Print exactly the lines from the line with "The image size" to the last line of the data, please, both included.
(RECORDS SUPPLIED begins)
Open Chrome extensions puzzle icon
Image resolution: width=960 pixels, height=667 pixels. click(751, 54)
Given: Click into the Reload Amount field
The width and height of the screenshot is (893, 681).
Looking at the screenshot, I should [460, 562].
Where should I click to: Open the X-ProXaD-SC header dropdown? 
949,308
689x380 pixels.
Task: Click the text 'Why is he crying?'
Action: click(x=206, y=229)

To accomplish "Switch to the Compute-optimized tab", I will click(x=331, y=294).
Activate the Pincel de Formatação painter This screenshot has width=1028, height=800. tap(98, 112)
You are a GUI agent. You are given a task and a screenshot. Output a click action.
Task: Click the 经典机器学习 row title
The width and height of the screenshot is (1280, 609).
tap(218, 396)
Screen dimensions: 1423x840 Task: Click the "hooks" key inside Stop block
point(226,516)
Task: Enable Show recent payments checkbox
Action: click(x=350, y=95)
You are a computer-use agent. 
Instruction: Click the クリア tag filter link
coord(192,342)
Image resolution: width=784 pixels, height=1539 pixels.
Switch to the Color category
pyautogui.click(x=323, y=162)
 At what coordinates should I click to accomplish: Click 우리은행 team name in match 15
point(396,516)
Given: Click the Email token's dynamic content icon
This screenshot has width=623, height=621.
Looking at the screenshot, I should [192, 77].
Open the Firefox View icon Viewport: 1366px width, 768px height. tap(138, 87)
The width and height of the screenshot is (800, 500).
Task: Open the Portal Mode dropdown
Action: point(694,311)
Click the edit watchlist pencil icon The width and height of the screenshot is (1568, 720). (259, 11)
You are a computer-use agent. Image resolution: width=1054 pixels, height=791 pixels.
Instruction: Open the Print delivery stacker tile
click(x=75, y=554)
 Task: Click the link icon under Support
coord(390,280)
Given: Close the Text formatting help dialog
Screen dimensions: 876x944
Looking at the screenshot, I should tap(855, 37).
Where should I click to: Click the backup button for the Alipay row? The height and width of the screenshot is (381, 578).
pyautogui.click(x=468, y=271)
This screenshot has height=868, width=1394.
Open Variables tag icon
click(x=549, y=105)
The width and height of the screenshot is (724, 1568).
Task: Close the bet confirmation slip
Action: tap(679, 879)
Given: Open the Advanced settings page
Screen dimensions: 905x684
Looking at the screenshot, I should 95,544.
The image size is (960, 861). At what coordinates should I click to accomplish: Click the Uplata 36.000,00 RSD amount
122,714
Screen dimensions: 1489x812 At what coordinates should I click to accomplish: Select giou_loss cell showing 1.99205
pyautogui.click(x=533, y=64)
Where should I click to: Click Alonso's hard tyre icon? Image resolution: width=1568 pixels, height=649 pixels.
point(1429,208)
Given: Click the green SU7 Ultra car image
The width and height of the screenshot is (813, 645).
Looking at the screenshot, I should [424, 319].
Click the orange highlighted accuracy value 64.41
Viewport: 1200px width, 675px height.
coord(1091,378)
(RECORDS SUPPLIED ends)
OUTPUT OF THE EXERCISE:
The image size is (960, 861). At what coordinates should I click to accomplish: Click the Uplata 36.000,00 RSD amount
122,714
Screen dimensions: 1489x812 At what coordinates should I click to accomplish: Select giou_loss cell showing 1.99205
pyautogui.click(x=533, y=64)
Where should I click to: Click Alonso's hard tyre icon? Image resolution: width=1568 pixels, height=649 pixels.
point(1429,208)
Given: Click the green SU7 Ultra car image
The width and height of the screenshot is (813, 645).
Looking at the screenshot, I should [424, 319].
Click the orange highlighted accuracy value 64.41
Viewport: 1200px width, 675px height.
coord(1091,378)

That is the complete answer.